24 countries and counting more. Dreaming to publish my traveling book. Terimakasih sudah mampir. boby.bahar@gmail.com

Selanjutnya

Tutup

Travel Story Artikel Utama

Begini Rasanya Jalan-jalan di Iran dengan Dompet Penuh Uang Cash!

20 Oktober 2017   04:59 Diperbarui: 10 Juli 2018   19:56 12113
+
Laporkan Konten
Laporkan Akun
Kompasiana adalah platform blog. Konten ini menjadi tanggung jawab bloger dan tidak mewakili pandangan redaksi Kompas.

Saya traveling ke Iran minggu terakhir bulan April 2017. Dan ternyata sekarang udah Oktober hihi. Ngumpulin mood buat nulis ini aja butuh 5 bulan! Padahal setelah dimulai menulis sehari dua hari juga kelar. Harap maklum, yang penting saya bisa share ke teman-teman, kali aja berminat traveling ke Iran dalam waktu dekat.

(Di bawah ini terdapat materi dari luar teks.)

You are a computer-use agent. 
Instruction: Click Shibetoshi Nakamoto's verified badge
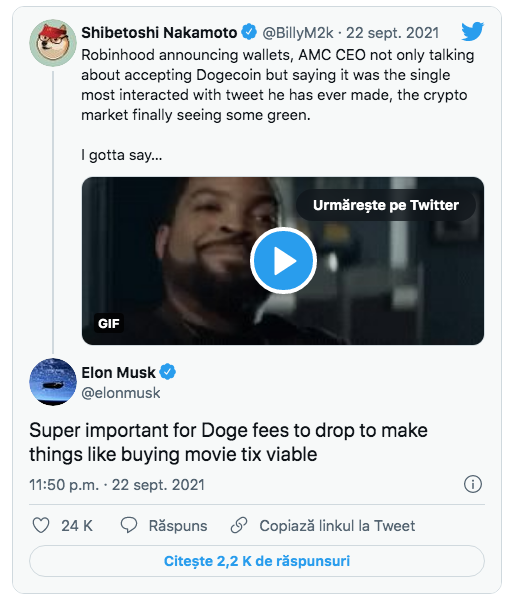pos(249,32)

Sempat kaget pas dikasih tahu bahwa kartu ATM dan kartu kredit Visa/Master yang sehari-hari dipakai masyarakat luas tidak berfungsi di negara Republik Islam Iran. Trus gimana? Ya harus bawa cash yang banyak! Sejak embargo ekonomi gagasan Amerika Serikat dijatuhkan ke negara Mullah itu, semua sistem pembayaran berafiliasi Internasional menjadi tidak berlaku disana, termasuk juga travel cheque, Paypal, Western Union dan lainya. Dampak lainya untuk booking hotel atau tiket pesawat domestik dengan media pembayaran yang saya sebutkan tadi juga tidak bisa. 

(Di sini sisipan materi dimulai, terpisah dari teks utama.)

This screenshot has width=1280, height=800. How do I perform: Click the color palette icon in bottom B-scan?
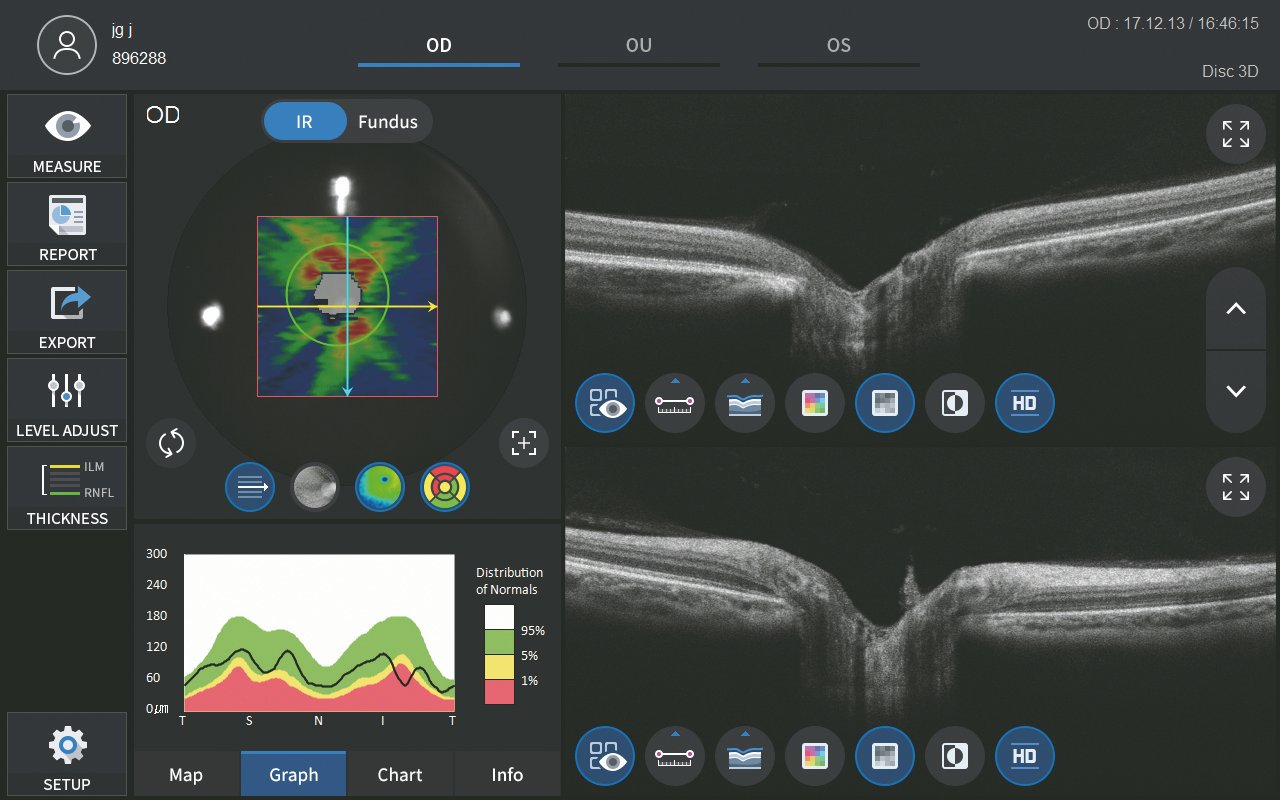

Masjid Nasr al Molk, Shiraz
Masjid Nasr al Molk, Shiraz
Tulip Mekar di Azadi Tower, Tehran
Tulip Mekar di Azadi Tower, Tehran
Golestan Palace, Tehran
Golestan Palace, Tehran
Booking hotel bisa dilakukan manual dengan mengirimkan email ke hotel menginformasikan tanggal kedatangan, jumlah tamu, jenis kamar, dan lama menginap. Setelah itu pihak hotel akan mengirimkan email balasan, pembayaran dilakukan pas check in. Hotel-hotel besar biasanya sudah membuat account dari luar Iran, jadi pembayaran tetap bisa dilakukan secara online seperti biasa. Beberapa website tour agency juga melakukan hal yang sama, walaupun website ini terdaftarnya di luar Iran, namun mereka punya staff operasional di Iran yang akan mengurus semuanya sesuai paket tour yang diambil.

Padahal di Iran sendiri sistem perbankan mereka sudah berkembang maju layaknya di negara-negara lain. Ada bank pemerintah dan swasta. Bank tersebut juga menerbitkan kartu ATM/debit sebagai alat pembayaran. Bahkan ada bank yang melakukan merger juga dengan bank luar negeri dan beberapa malah membuka cabang di Eropa. Yang agak leluasa hanya di Wilayah Zona Ekonomi Bebas Iran di Kish island di teluk Persia. Beberapa peraturan lebih longgar di pulau Kish, berbeda dengan Iran daratan. Masuk ke wilayah tersebut bisa tanpa visa untuk 14 hari.

Itulah sebabnya traveler yang berkunjung ke Iran perlu membawa uang tunai yang cukup, kalau bisa dilebihin sekadar antisipasi jika ada emergency case. Uang asing yang paling populer di Iran adalah Euro dan US Dollar. Mata uang besar lain juga diterima. Pasti gak tenang kalau kemana-mana membawa banyak uang tunai, berasa ada aja yang mau ngerampok. Ada tips dari salah satu traveler Turki yang saya temui, bisa dicoba bagi yang traveling cukup lama. Setibanya di Iran tinggal buka rekening sementara di bank Iran dan membuat kartu ATM, praktis dan efisien!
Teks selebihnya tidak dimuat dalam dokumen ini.